II. PROCEDURAL HISTORY

¶ 13 The current case against Questar was filed by the Grynbergs in Utah's Third District Court on September 29, 1999 (Questar IV). The first amended complaint alleges in detail improper measurement and analysis of the gross heating content of natural gas under the Wyoming Contracts, and also alleges that Questar fraudulently induced the Grynbergs to release all claims under the Colorado Contract. The complaint sets forth nine causes of action under the Wyoming and Hunt Contracts: (1) breach of contract by incorrectly measuring and analyzing the gross heating content of the gas; (2) declaratory judgment of the correct BTU adjustment; (3) negligent or intentional misrepresentation of the incorrect BTU adjustments; (4) fraud in the mismeasurement and misanalysis of the BTU adjustments; (5) common carrier liability for incorrect BTU adjustments; (6) conversion through incorrect BTU adjustments; (7) res ipsa loquitur and negligence in the mismeasurement of BTU adjustments; (8) breach of fiduciary duty by

incorrect BTU adjustments; and (9) equitable remedies for incorrect BTU adjustments (injunction, accounting, quantum meruit, and unjust enrichment). A tenth cause of action is asserted under the Colorado Contract: (10) failure to take or pay under the contract and fraudulent inducement or mutual mistake in the settlement and release of all claims from the contract

¶ 14 Questar moved to dismiss the first amended complaint, arguing that the claims are barred by the applicable statutes of limitation, the U.C.C. "savings" statute, the economic loss doctrine, the lack of any contract or tort duties, and/or the failure to properly plead the claims. Upon receiving multiple memoranda and extraneous materials submitted by both parties, and after hearing oral argument on the matter, the district court chose to treat the motion to dismiss as a motion for summary judgment pursuant to Utah Rules of Civil Procedure 12(b) and 56.

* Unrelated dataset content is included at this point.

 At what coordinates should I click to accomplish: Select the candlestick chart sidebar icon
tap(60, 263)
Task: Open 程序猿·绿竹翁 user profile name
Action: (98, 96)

¶ 15 The district court granted summary judgment in favor of Questar for all claims. In its order, the district court first denied the Grynbergs' request to postpone the ruling to conduct discovery because the Grynbergs failed to demonstrate how additional discovery would assist them. Then, relying on the partial summary judgment ruling from Questar III, the district court determined that the Wyoming Contracts terminated on July 1, 1994, and that the actions based on those contracts are barred by the four-year U.C.C. statute of limitations. Next, the court found that there were no genuine issues of material fact regarding the Grynbergs' fraudulent...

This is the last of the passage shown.